Data records
# # # # # # #

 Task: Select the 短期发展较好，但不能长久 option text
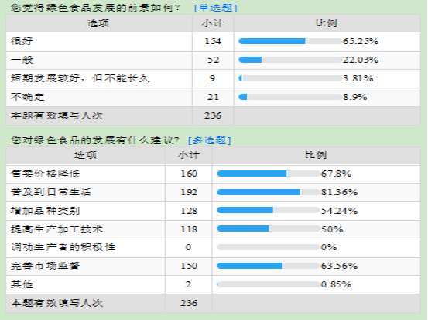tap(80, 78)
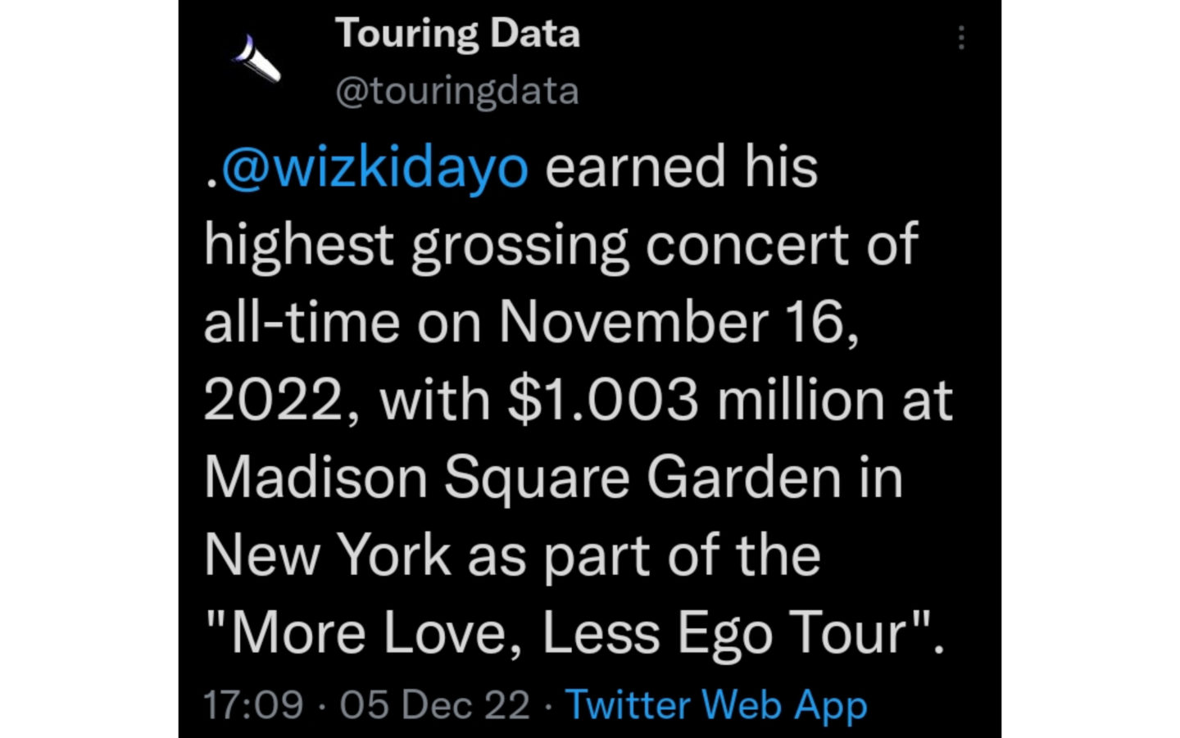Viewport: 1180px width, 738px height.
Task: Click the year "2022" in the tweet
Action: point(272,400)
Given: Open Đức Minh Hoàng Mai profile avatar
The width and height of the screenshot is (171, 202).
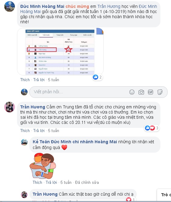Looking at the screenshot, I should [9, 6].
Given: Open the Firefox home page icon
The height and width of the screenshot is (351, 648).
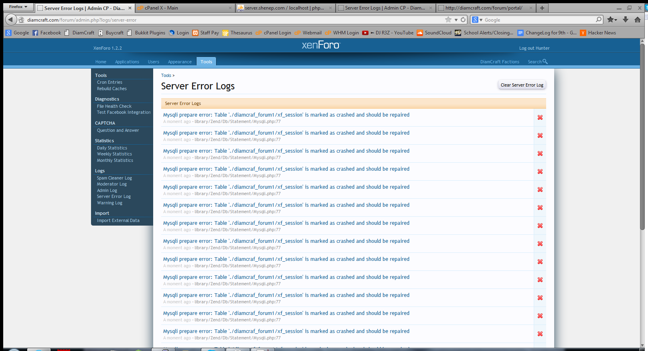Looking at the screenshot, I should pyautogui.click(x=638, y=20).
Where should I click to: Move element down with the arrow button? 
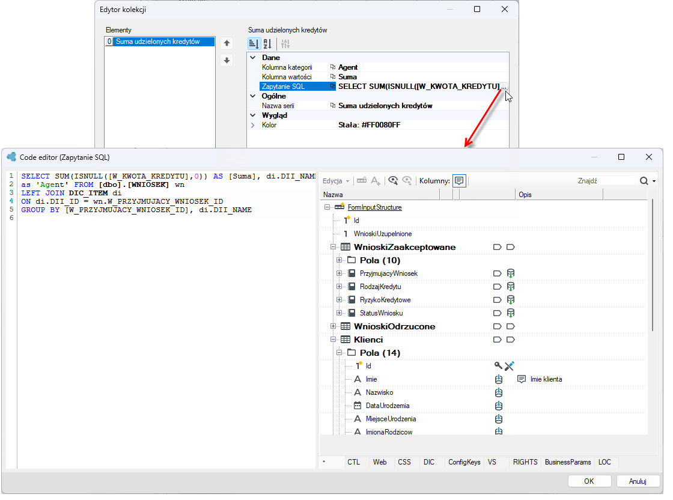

# # # # # # #

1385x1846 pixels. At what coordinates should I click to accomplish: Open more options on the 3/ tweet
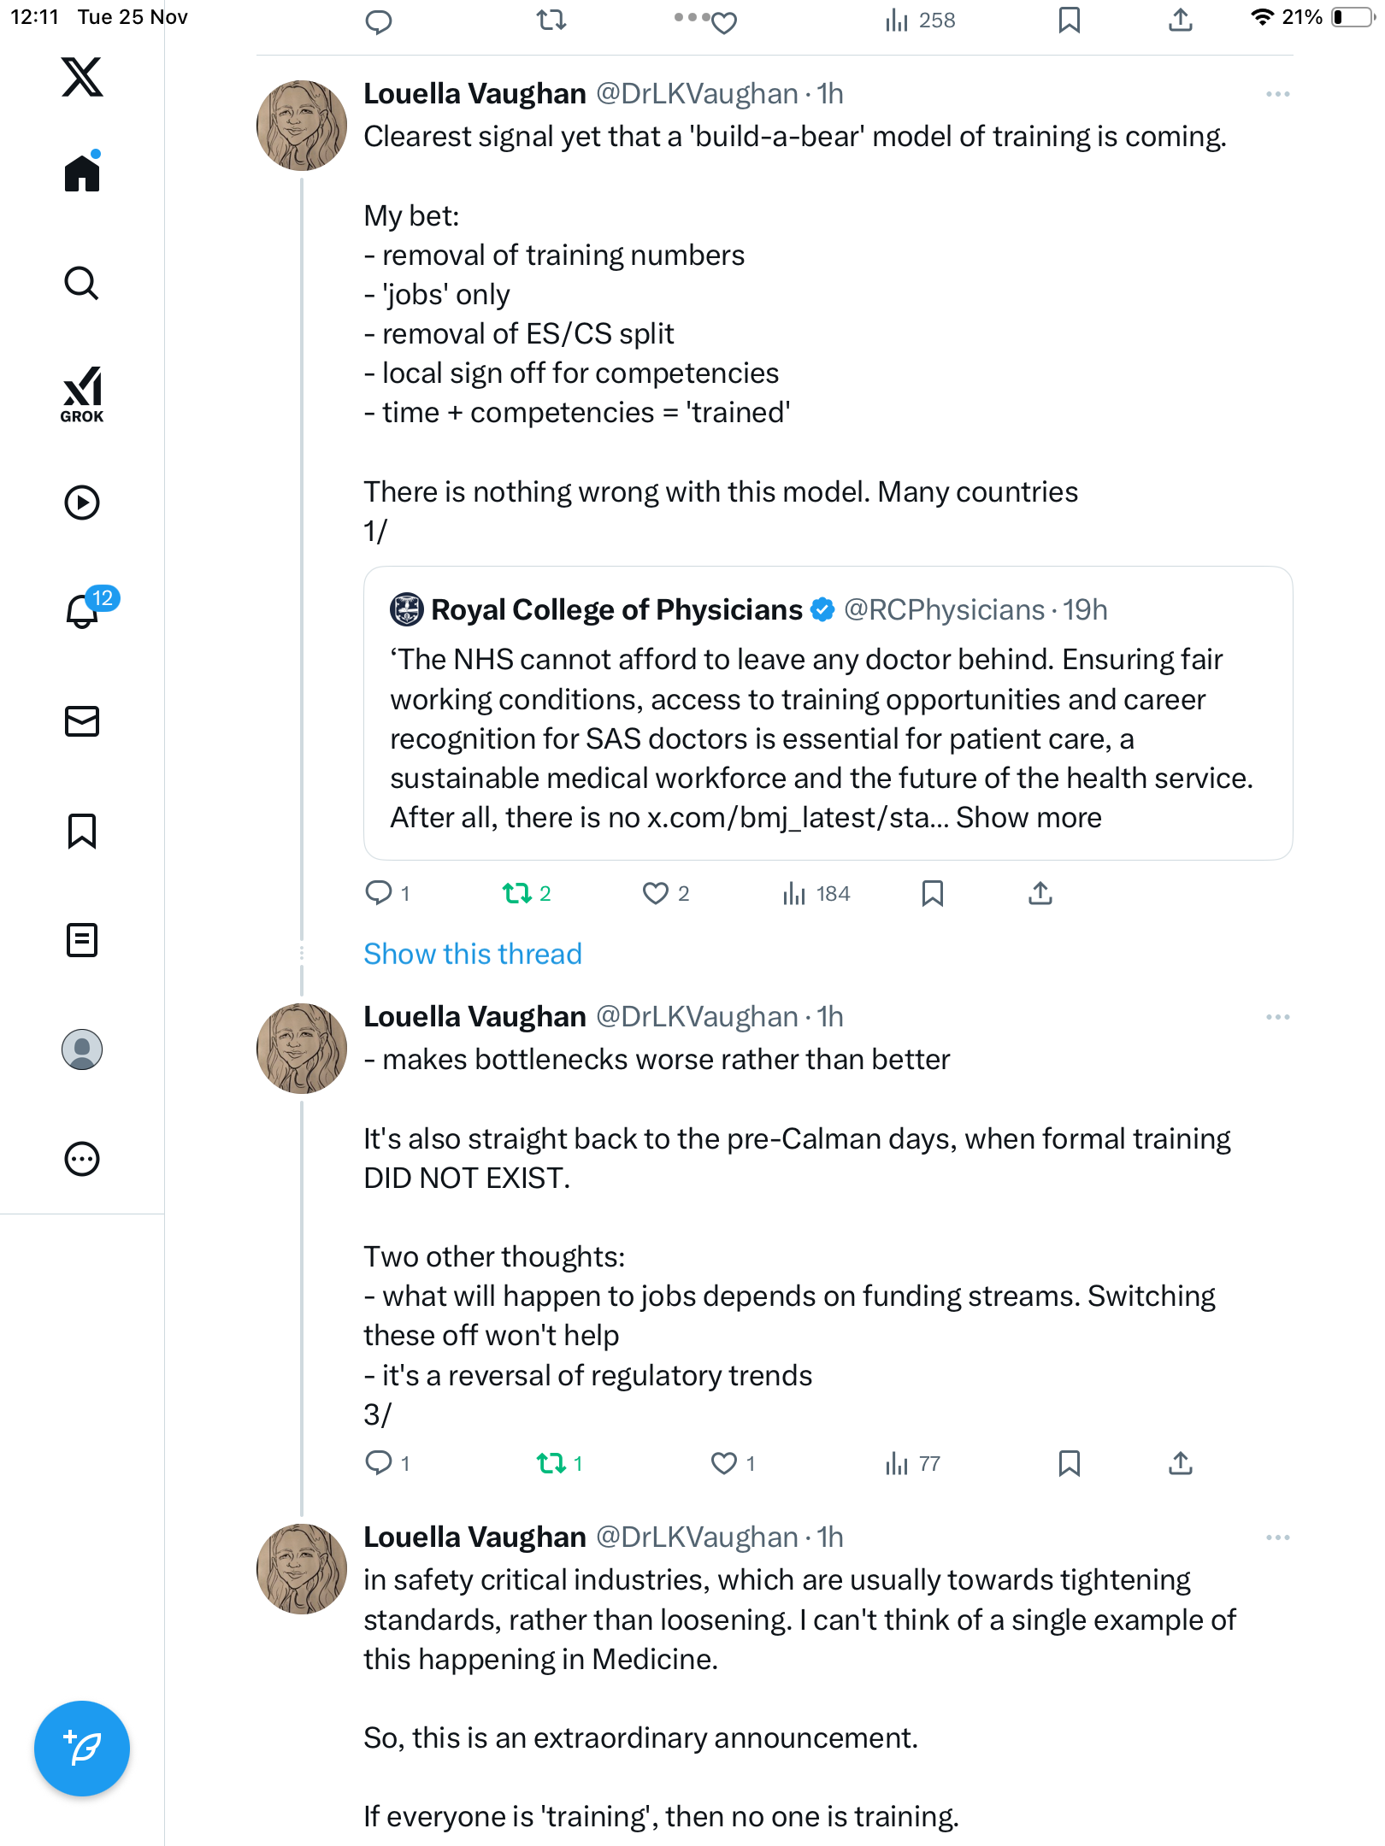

# # # # # # #

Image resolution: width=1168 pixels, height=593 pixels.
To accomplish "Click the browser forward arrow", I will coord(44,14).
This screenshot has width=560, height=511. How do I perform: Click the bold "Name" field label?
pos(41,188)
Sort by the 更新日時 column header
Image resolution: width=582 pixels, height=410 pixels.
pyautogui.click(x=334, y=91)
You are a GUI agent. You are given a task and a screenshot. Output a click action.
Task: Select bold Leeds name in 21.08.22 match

# # # # # # #

What to produce
The stretch to restate runs from the line above containing "Task: Select the 短期发展较好，但不能长久 option text" through the line containing "Where should I". Copy it word for word, ends included, without pictures.

Response to the exercise
 Task: Select the 短期发展较好，但不能长久 option text
tap(80, 78)
Viewport: 1180px width, 738px height.
Task: Click the year "2022" in the tweet
Action: point(272,400)
Given: Open Đức Minh Hoàng Mai profile avatar
The width and height of the screenshot is (171, 202).
Looking at the screenshot, I should [9, 6].
Given: Open the Firefox home page icon
The height and width of the screenshot is (351, 648).
Looking at the screenshot, I should pyautogui.click(x=638, y=20).
Where should I click to: Move element down with the arrow button? 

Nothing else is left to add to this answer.